Mutations in GCK and HNF-1α explain the majority of cases with clinical diagnosis of MODY in Spain

Objective The aim of this study was to group patients with MODY (maturity-onset diabetes of the young) according to the genetic alterations underlying the disease and to investigate their clinical characteristics. Patients and methods Molecular analysis of GCK (MODY2), HNF-1 alpha (MODY3), HNF-4 alpha (MODY1) and HNF-1 beta (MODY5) genes was performed by DNA sequencing in 95 unrelated index probands (47M/48F; mean age 9.9 +/- 5.2 years) with clinical diagnosis of MODY. After classification into MODY subtypes according to the genetic alterations, clinical characteristics were compared between the groups. Results Seventy-six families were shown to carry mutations in GCK (34 of them previously unreported), eight families presented HNF-1 alpha mutations, and a large genomic rearrangement in HNF-1 beta was found in a family. No alteration was found in HNF-4 alpha. Thus, relative frequencies in the group studied were 80% MODY2, 8.5% MODY3 and 1% MODY5. Comparison of clinical parameters according to genetic status showed significant differences between MODY2 and MODY3 patients in age at diagnosis (9.4 +/- 5.4 years vs. 12.7 +/- 4.6 years), diagnosis (impaired glucose tolerance vs. diabetes), diagnostic test used (OGTT vs. fasting glucose), treatment (diet and exercise vs. insulin/oral antidiabetic agents) and birth weight (2.96 +/- 0.44 kg vs. 3.40 +/- 0.67 kg).
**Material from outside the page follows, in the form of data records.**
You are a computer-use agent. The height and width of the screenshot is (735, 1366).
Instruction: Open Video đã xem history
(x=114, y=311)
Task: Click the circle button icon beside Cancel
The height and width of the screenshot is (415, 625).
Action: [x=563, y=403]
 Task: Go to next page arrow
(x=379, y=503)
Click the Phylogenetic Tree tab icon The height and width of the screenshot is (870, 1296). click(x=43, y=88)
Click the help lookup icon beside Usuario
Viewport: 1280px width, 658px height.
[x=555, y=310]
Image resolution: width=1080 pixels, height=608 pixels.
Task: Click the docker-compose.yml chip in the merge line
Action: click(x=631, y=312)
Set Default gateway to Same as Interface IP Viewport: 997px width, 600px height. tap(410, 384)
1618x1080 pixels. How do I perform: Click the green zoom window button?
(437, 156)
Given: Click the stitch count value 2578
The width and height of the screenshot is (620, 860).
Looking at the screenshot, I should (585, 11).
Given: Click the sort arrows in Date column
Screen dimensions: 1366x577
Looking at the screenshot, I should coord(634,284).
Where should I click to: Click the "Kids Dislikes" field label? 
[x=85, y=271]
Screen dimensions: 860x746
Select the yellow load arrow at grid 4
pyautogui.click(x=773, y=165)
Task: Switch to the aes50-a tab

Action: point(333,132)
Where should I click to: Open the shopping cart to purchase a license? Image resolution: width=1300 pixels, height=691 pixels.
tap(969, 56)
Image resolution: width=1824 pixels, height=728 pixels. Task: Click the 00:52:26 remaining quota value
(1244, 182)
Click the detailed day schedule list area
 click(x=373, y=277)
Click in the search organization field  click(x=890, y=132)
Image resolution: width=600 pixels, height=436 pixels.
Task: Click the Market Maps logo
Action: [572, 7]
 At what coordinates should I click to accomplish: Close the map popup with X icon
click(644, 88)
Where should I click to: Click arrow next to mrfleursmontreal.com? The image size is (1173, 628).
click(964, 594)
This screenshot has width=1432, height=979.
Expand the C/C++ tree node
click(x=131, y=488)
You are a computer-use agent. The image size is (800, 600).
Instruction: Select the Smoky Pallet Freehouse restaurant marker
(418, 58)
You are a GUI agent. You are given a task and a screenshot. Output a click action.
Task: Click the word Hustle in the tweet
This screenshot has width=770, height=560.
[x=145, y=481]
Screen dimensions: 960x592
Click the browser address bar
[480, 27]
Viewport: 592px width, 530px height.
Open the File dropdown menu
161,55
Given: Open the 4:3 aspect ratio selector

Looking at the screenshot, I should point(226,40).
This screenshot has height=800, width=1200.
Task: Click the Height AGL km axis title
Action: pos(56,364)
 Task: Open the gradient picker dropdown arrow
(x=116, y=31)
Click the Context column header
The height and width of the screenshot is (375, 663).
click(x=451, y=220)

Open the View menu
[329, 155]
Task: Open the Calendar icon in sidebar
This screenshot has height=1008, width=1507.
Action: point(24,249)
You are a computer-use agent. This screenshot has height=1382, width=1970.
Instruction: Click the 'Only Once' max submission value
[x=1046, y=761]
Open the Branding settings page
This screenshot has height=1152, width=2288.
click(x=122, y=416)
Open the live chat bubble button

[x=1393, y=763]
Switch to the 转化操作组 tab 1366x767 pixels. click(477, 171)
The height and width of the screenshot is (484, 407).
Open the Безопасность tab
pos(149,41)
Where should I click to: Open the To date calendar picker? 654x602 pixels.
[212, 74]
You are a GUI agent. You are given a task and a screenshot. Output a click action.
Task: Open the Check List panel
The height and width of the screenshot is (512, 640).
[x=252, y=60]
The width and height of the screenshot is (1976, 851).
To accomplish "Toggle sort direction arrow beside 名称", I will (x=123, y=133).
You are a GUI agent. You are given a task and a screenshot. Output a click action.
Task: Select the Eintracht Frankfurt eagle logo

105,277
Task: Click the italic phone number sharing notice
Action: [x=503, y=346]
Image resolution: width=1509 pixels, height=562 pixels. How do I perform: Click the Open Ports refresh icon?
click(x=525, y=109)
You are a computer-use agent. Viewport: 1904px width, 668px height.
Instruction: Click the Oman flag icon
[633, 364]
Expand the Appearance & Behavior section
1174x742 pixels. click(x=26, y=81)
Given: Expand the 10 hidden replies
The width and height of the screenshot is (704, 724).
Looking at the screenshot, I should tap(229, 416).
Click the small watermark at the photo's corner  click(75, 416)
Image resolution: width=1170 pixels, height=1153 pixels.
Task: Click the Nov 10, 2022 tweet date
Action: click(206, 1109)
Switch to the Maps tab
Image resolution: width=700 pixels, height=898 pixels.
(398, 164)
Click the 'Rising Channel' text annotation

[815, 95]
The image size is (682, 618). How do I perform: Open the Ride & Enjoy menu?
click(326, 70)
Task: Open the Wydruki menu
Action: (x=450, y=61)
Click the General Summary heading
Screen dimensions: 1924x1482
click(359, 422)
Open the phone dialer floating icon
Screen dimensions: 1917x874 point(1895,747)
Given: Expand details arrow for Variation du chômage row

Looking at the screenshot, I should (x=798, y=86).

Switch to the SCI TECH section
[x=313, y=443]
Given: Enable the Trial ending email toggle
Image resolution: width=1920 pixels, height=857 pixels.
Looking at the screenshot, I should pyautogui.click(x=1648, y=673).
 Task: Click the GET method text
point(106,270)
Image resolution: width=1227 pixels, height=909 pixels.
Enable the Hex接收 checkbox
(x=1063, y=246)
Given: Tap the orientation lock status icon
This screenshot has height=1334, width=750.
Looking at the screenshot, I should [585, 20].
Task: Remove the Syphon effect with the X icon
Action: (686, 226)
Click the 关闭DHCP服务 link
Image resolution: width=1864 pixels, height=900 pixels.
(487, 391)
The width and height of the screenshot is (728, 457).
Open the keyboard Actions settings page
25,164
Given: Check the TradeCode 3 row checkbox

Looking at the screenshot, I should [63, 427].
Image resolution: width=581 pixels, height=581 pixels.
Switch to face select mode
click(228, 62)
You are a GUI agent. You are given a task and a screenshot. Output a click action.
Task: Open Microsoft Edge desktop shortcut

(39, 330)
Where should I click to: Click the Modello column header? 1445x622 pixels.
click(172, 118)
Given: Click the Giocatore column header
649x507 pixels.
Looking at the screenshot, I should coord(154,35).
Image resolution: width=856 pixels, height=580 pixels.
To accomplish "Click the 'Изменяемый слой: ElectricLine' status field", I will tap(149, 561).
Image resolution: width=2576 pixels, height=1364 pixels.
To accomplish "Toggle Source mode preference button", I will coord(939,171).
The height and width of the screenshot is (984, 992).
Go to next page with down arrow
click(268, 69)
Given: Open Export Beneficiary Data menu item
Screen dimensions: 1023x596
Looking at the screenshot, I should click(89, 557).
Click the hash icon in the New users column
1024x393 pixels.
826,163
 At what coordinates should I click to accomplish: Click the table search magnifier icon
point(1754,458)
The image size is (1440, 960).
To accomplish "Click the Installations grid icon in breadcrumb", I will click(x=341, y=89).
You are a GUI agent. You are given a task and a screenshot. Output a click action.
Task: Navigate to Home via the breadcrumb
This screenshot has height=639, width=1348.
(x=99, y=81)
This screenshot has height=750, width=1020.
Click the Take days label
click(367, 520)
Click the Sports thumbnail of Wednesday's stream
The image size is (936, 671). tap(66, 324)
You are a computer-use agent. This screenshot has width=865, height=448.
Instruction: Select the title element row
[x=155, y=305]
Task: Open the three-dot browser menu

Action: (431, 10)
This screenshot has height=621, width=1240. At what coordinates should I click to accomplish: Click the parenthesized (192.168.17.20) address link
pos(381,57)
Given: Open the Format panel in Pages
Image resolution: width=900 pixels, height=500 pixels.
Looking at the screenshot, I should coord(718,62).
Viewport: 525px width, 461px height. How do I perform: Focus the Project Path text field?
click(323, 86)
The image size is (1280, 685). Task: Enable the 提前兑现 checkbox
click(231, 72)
Conclusion Almost 90% of the MODY cases in the group studied are explained by mutations in the major genes GCK (MODY2) and HNF-1 alpha (MODY3), although differences in the relative prevalence of each form could be partly due to patient referral bias (paediatric vs. adult). In general, patients with MODY2 were diagnosed at an earlier age in life than MODY3 patients and had a milder form of diabetes. Moreover, the majority of patients with MODY2 mutations were treated with diet whereas half of MODY3 patients received pharmacological treatment.